In a term pregnancy where premature rupture of membranes has occurred, spontaneous labor can be permitted. Current obstetrical management includes an induction of labor at approximately 12 hours if it has not already begun, though many physicians believe it to be safe to induce labor immediately, and consideration of Group B Streptococcal (GBS) prophylaxis at 18 hours.

  • Preterm birth:
    • Tocolysis is also sometimes used, though its use in this context is controversial. The mother should be admitted to hospital and put under careful surveillance for preterm labor and chorioamnionitis. Induction of labor should happen at around 34 weeks.

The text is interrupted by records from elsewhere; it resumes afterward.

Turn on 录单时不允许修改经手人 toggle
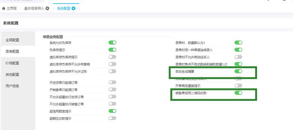This screenshot has height=130, width=293. click(238, 57)
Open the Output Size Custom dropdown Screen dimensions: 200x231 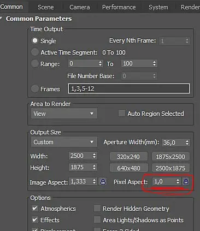pos(64,142)
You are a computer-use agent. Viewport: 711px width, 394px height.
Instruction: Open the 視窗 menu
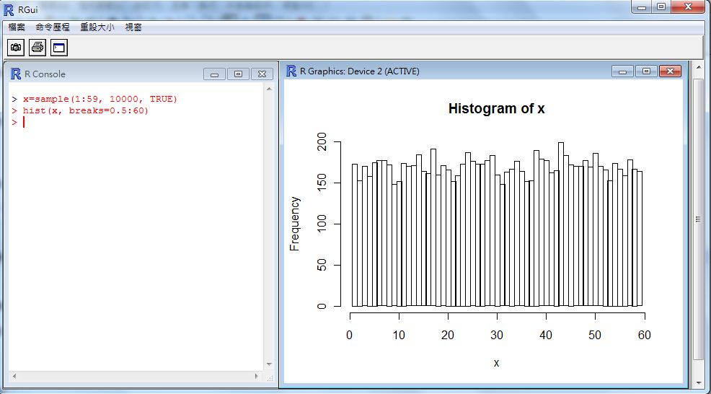(133, 27)
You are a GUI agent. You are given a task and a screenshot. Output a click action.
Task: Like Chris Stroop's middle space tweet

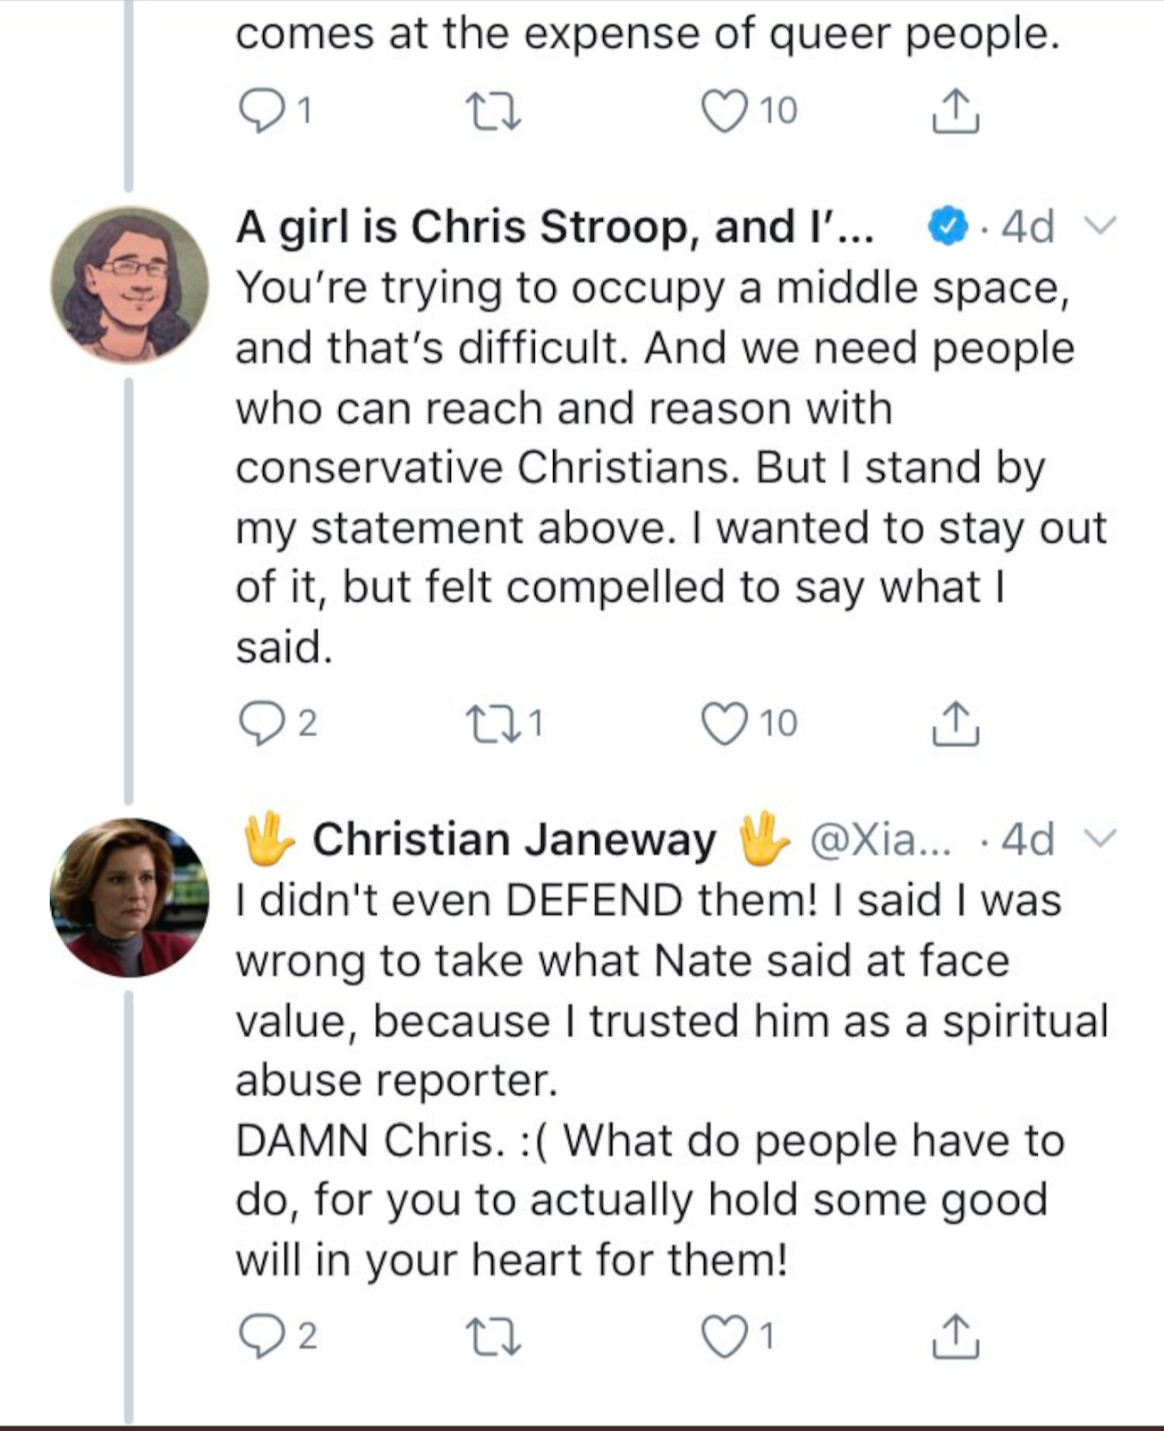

    • Antenatal steroids if the gestational age is less than 32 weeks.
  • Infection
    • Maternal: If chorioamnionitis is present at the time of PPROM, antibiotic therapy is usually given to avoid sepsis, and delivery is indicated. If chorioamnionitis is not present, prompt antibiotic therapy can significantly delay delivery, giving the fetus crucial additional time to mature. In preterm premature rupture of membranes (PPROM), antibiotic therapy should be given to decrease the risk of sepsis. Ampicillin or erythromycin should be administered for 7 days
    • Fetal: If the GBS status of the mother is not known, penicillin or other antibiotics may be administered for prophylaxis against vertical transmission of Group B streptococcal infection.